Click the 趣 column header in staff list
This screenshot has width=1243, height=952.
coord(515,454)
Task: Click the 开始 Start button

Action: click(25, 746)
- - - - -
- Exercise details
Rewrite the items above, replacing "column header" with "column heading" and leaving everything else unchanged.

- Final answer
Click the 趣 column heading in staff list
This screenshot has width=1243, height=952.
coord(515,454)
Task: Click the 开始 Start button

Action: click(25, 746)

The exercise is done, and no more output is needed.